◆ TASK INSTRUCTIONS ◆
With pictures excluded, copy word for word the lines in the data below from the line containing "Click the monobank logo icon" through the line containing "Task: Focus the Producten zoeken search field".
____
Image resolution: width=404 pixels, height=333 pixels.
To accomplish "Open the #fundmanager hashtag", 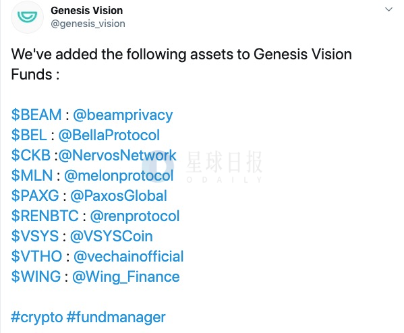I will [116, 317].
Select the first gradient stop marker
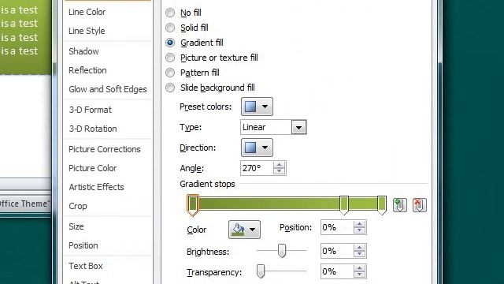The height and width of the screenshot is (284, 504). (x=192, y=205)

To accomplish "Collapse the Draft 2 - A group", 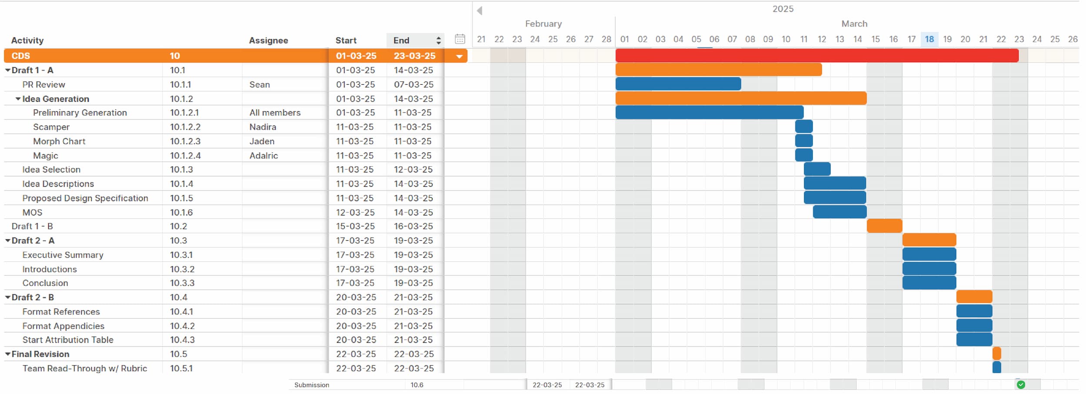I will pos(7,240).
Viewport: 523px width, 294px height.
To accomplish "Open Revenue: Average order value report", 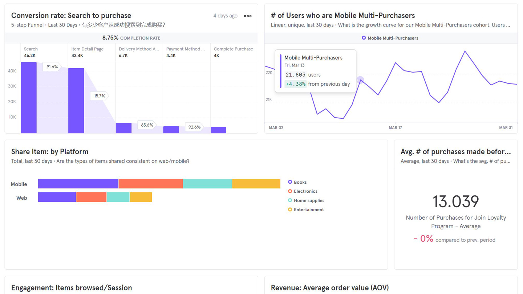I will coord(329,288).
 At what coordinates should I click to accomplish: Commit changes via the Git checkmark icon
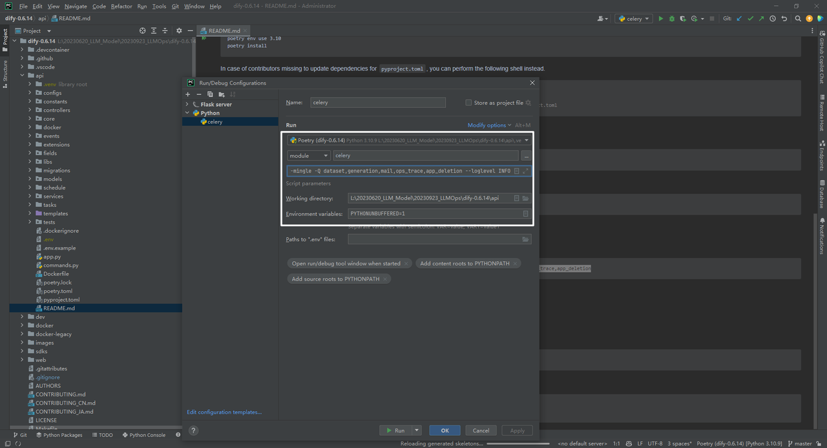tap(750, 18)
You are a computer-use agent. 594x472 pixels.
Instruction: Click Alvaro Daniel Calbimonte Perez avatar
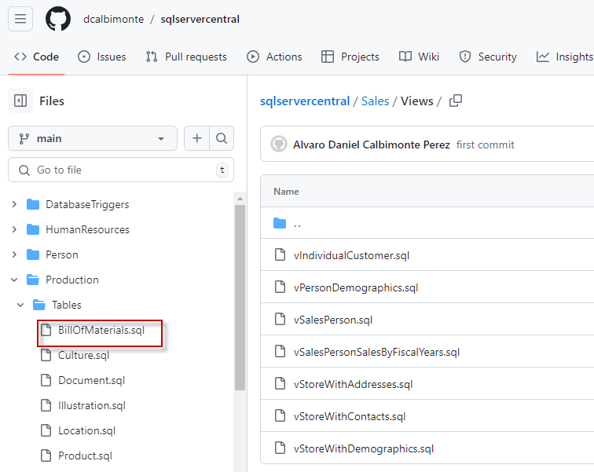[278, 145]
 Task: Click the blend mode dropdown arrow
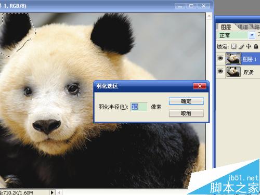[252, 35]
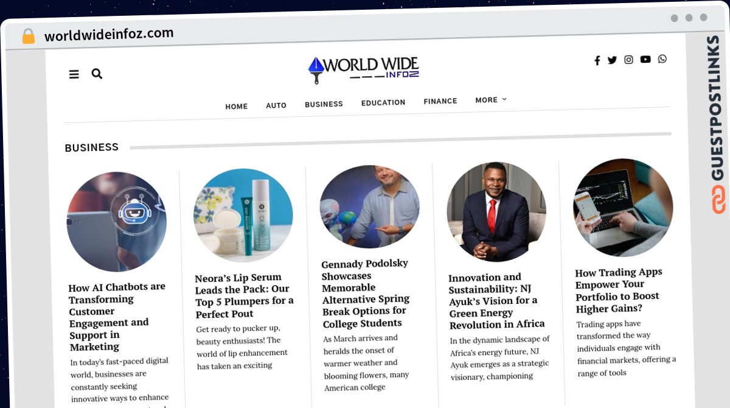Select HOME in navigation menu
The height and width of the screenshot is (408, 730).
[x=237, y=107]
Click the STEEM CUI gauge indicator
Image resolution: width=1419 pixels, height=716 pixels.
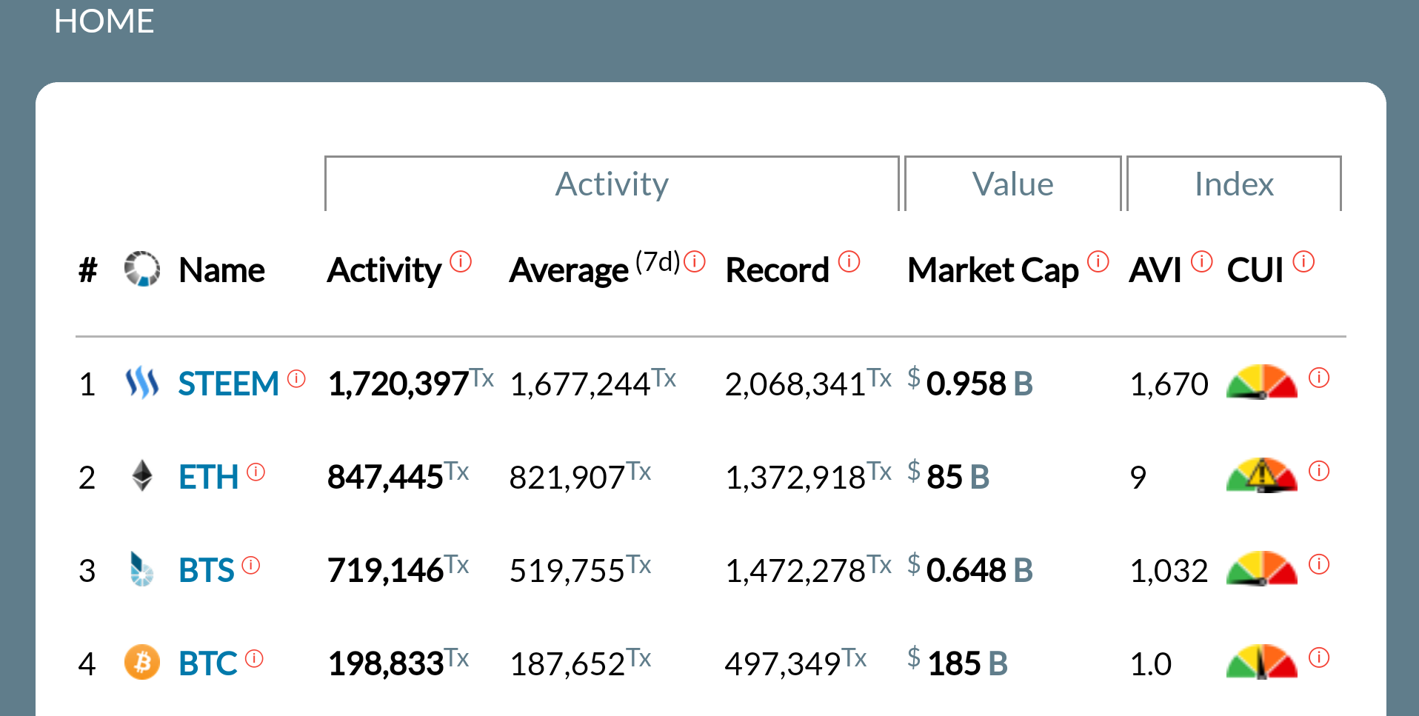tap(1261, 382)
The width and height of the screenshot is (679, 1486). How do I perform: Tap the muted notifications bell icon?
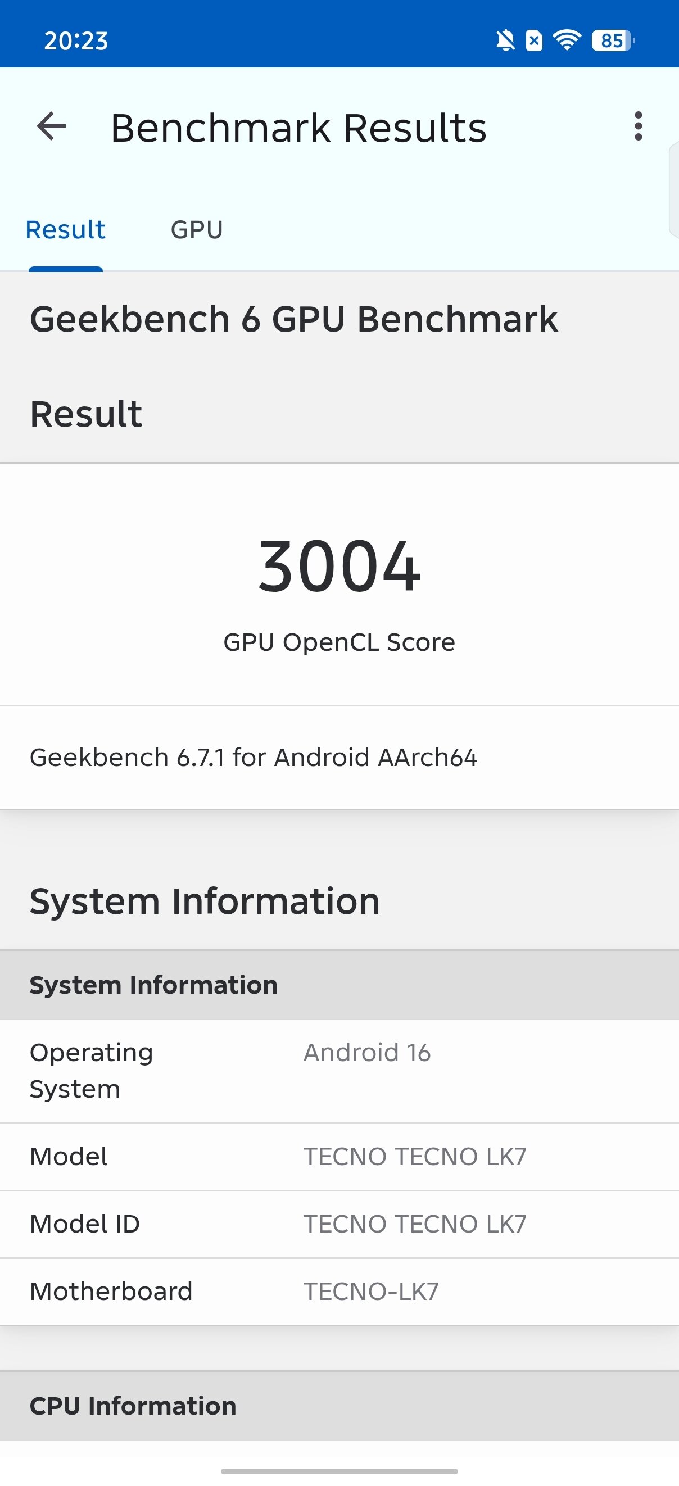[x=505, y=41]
____
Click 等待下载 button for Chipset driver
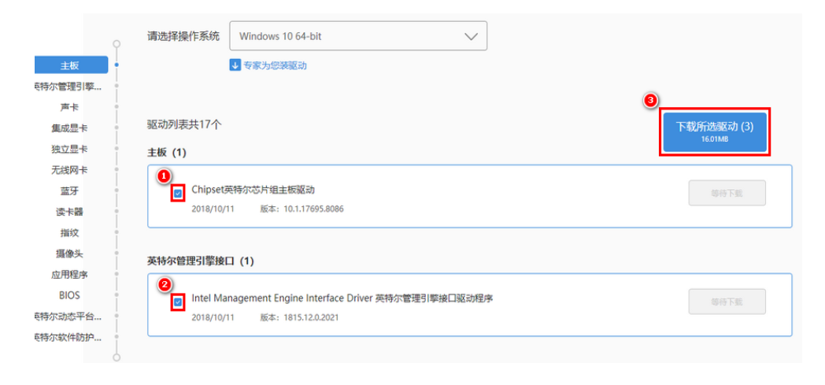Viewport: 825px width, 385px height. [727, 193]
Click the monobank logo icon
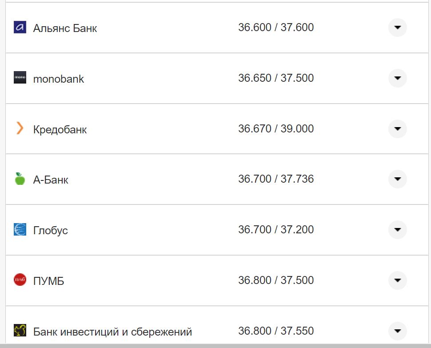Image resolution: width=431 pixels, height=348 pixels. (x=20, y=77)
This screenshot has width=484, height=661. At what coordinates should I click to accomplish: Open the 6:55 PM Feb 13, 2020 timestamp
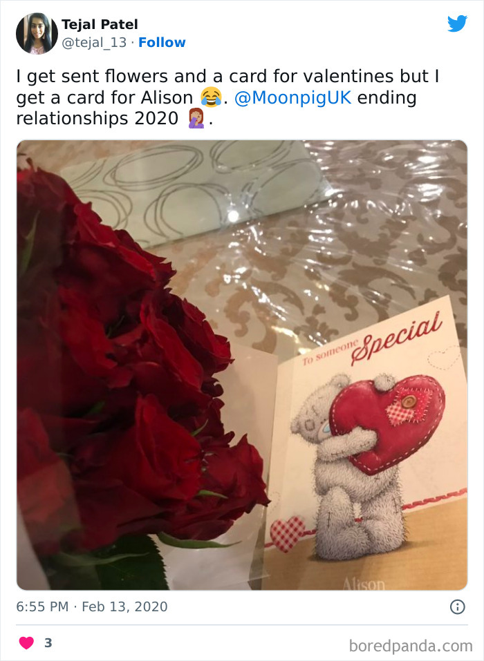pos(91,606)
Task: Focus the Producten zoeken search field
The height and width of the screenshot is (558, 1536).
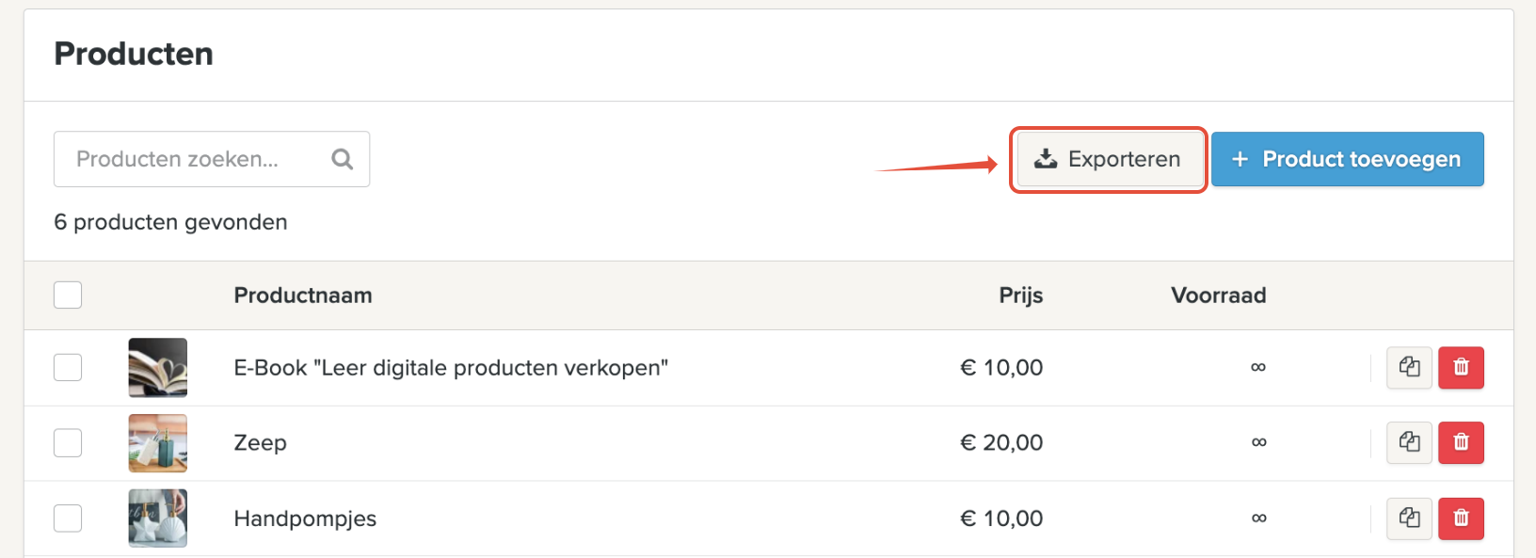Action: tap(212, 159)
____
◆ TASK SOLUTION ◆
Click the monobank logo icon
Image resolution: width=431 pixels, height=348 pixels. (x=20, y=77)
This screenshot has width=484, height=661. At what coordinates should I click to accomplish: Open the 6:55 PM Feb 13, 2020 timestamp
pos(91,606)
Task: Focus the Producten zoeken search field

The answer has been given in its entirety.